## Exercise
Could you return every record below exactly as it is written?
START Dataset entries
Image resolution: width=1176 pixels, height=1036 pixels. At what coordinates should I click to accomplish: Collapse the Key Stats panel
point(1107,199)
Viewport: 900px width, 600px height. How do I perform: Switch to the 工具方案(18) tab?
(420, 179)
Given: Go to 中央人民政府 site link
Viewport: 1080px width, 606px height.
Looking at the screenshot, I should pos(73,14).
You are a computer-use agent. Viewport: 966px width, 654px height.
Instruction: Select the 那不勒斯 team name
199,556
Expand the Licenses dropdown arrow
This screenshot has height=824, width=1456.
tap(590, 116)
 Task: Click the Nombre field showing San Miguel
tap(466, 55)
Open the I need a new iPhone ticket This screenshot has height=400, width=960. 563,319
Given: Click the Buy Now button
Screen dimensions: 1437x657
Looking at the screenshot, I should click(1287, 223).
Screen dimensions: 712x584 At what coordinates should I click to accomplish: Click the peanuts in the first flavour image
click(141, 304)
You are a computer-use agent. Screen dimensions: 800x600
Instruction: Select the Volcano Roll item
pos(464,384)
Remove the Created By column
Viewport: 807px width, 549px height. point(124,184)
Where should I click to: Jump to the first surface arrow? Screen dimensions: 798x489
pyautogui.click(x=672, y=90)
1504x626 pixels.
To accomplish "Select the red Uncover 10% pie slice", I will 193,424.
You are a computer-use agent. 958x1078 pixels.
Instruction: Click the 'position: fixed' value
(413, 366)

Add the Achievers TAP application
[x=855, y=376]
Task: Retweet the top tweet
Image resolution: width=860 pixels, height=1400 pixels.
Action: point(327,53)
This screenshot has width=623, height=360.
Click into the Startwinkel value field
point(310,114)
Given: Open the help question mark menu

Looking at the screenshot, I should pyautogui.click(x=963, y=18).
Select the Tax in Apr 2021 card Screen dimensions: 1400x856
END Dataset entries
## Written response
Image resolution: width=1176 pixels, height=1036 pixels. At what coordinates should I click to accomplish: Collapse the Key Stats panel
point(1107,199)
Viewport: 900px width, 600px height. How do I perform: Switch to the 工具方案(18) tab?
(420, 179)
Given: Go to 中央人民政府 site link
Viewport: 1080px width, 606px height.
Looking at the screenshot, I should pos(73,14).
You are a computer-use agent. Viewport: 966px width, 654px height.
Instruction: Select the 那不勒斯 team name
199,556
Expand the Licenses dropdown arrow
This screenshot has height=824, width=1456.
tap(590, 116)
 Task: Click the Nombre field showing San Miguel
tap(466, 55)
Open the I need a new iPhone ticket This screenshot has height=400, width=960. 563,319
Given: Click the Buy Now button
Screen dimensions: 1437x657
Looking at the screenshot, I should click(1287, 223).
Screen dimensions: 712x584 At what coordinates should I click to accomplish: Click the peanuts in the first flavour image
click(141, 304)
You are a computer-use agent. Screen dimensions: 800x600
Instruction: Select the Volcano Roll item
pos(464,384)
Remove the Created By column
Viewport: 807px width, 549px height. point(124,184)
Where should I click to: Jump to the first surface arrow? Screen dimensions: 798x489
pyautogui.click(x=672, y=90)
1504x626 pixels.
To accomplish "Select the red Uncover 10% pie slice", I will 193,424.
You are a computer-use agent. 958x1078 pixels.
Instruction: Click the 'position: fixed' value
(413, 366)

Add the Achievers TAP application
[x=855, y=376]
Task: Retweet the top tweet
Image resolution: width=860 pixels, height=1400 pixels.
Action: point(327,53)
This screenshot has width=623, height=360.
Click into the Startwinkel value field
point(310,114)
Given: Open the help question mark menu

Looking at the screenshot, I should pyautogui.click(x=963, y=18).
Select the Tax in Apr 2021 card Screen dimensions: 1400x856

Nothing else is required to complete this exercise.